Posted By .

Inflation and interest rate cuts: Recent economic data indicates a cooling trend in inflation, with the Federal Reserve’s preferred measure showing a slight increase of just 0.1% from May to June. Core inflation, which excludes volatile food and energy prices, rose by 0.2%. These numbers suggest that inflation pressures are easing, potentially paving the way for the Fed to consider cutting interest rates as soon as September.

The U.S. economy continues to expand at a solid rate, with a reported growth rate of 2.8% in the second quarter. This economic growth, alongside a resilient job market and increasing consumer spending, hints at the “soft landing” scenario the Fed has been looking for. 

Q2 corporate earnings and small cap outperformance: The second quarter earnings season has been largely positive, with a significant majority of the S&P 500 companies reporting earnings that exceeded expectations. Interestingly, while mega-cap tech stocks, often referred to as the “Magnificent 7,” saw some declines, smaller companies, particularly small-cap stocks, have outperformed. This shift indicates a market rotation towards smaller-cap equities, which have gained momentum in recent weeks.

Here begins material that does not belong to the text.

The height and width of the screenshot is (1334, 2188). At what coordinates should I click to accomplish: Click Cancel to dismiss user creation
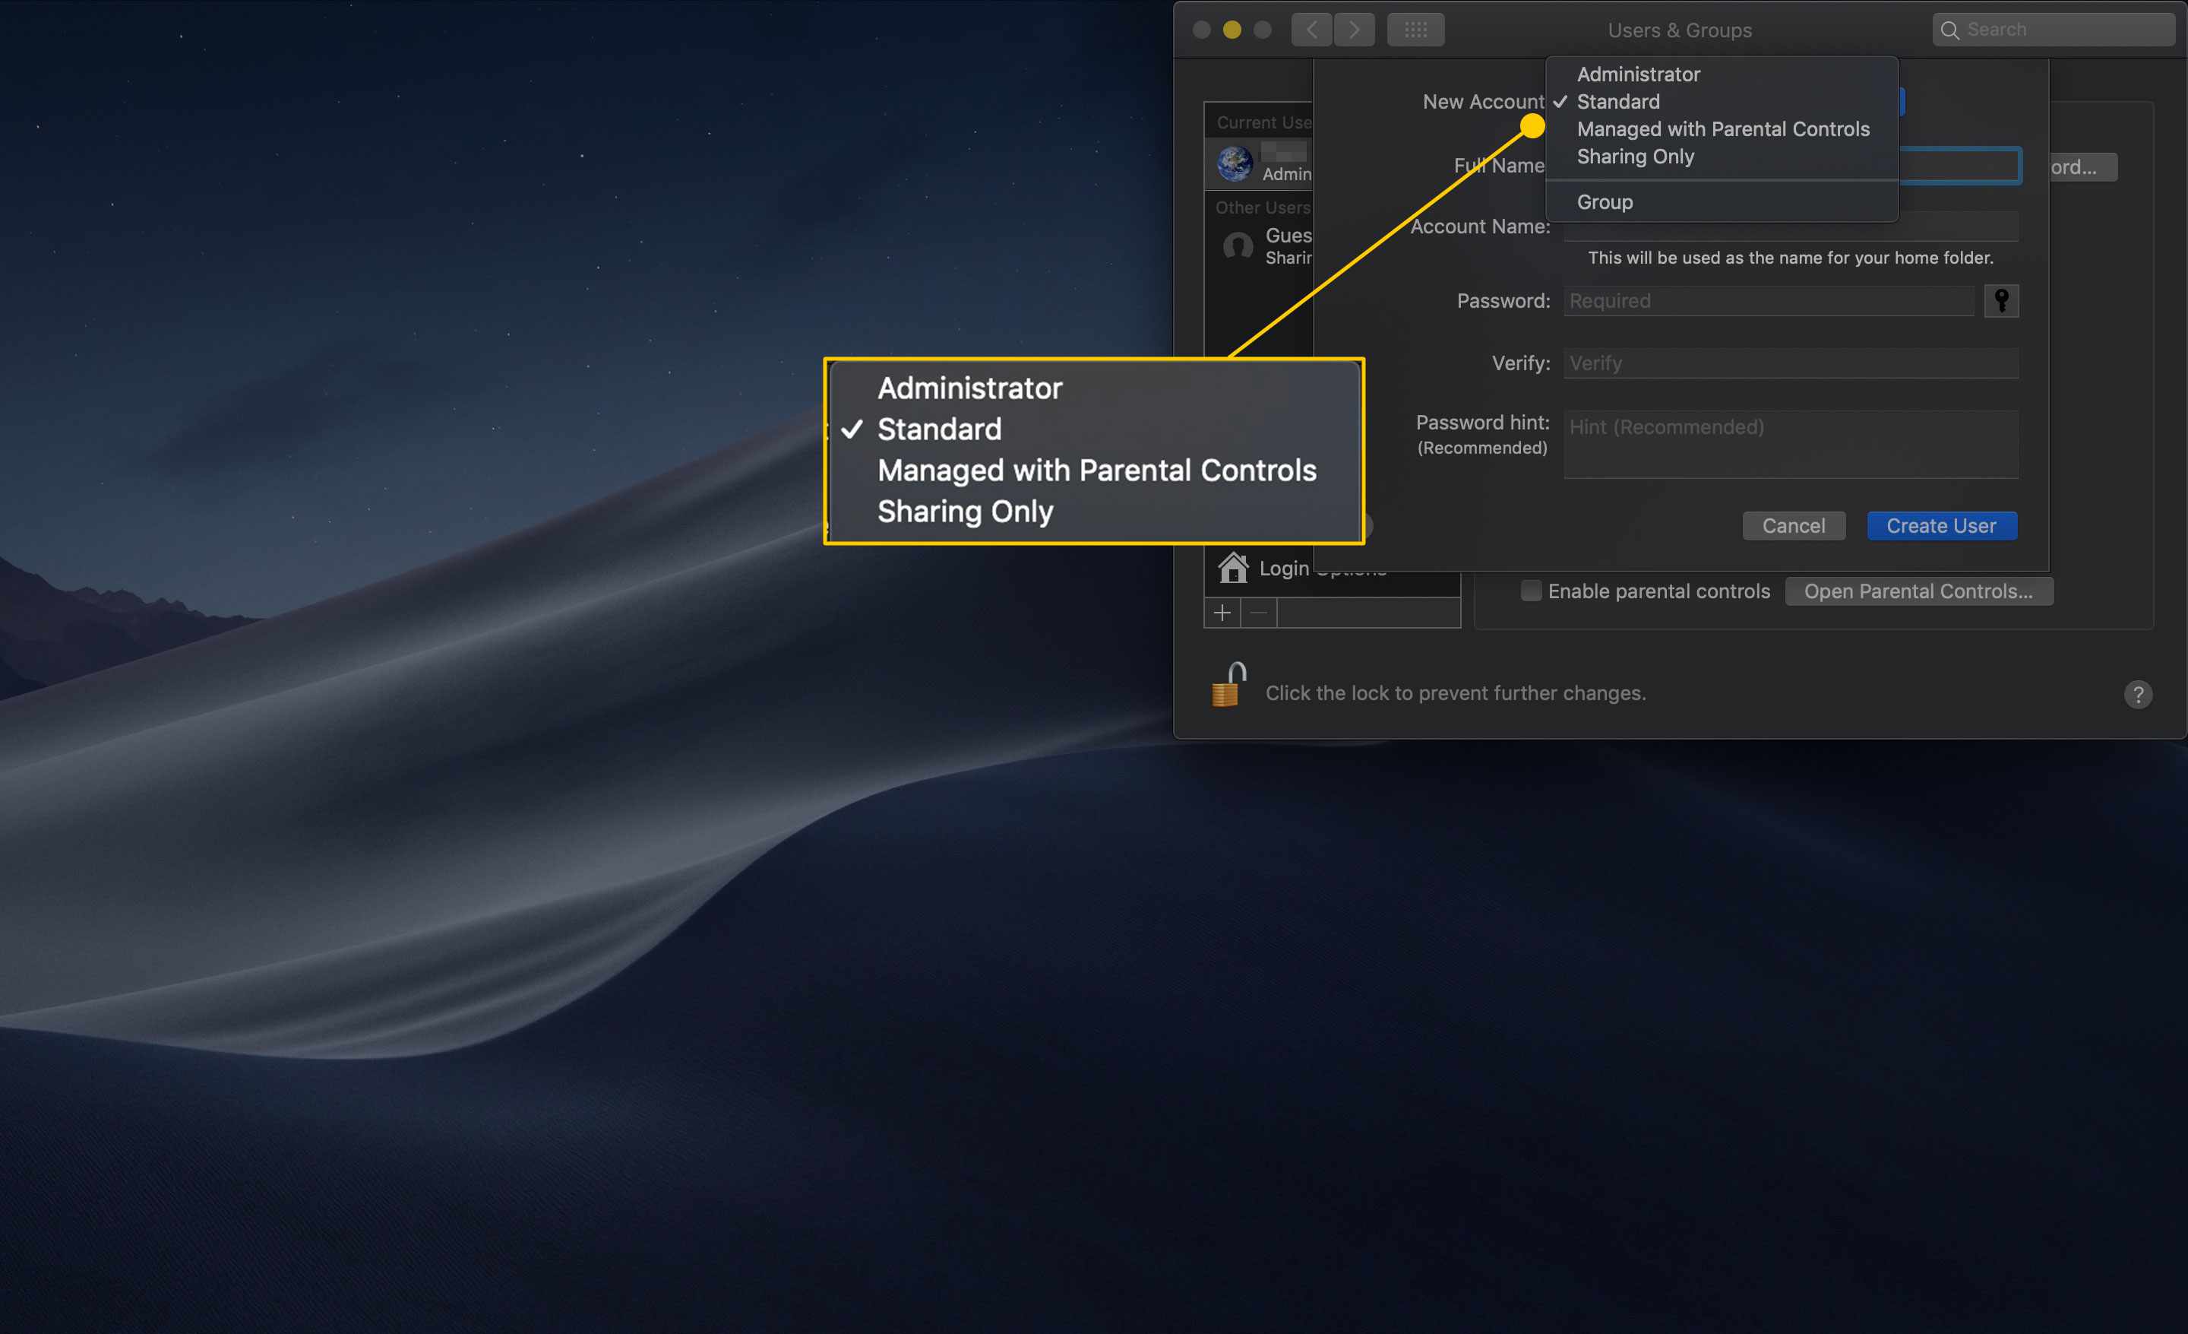pos(1793,524)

Key sectors, including industrials and communication services, have been instrumental in driving earnings growth. The broader market sentiment remains optimistic, bolstered by steady GDP growth and favorable earnings reports.

Looking ahead: The potential for the Fed to implement rate cuts later this year could provide further support to the market. However, the upcoming monthly jobs report will be crucial in assessing the labor market’s health, which is a key factor in economic stability.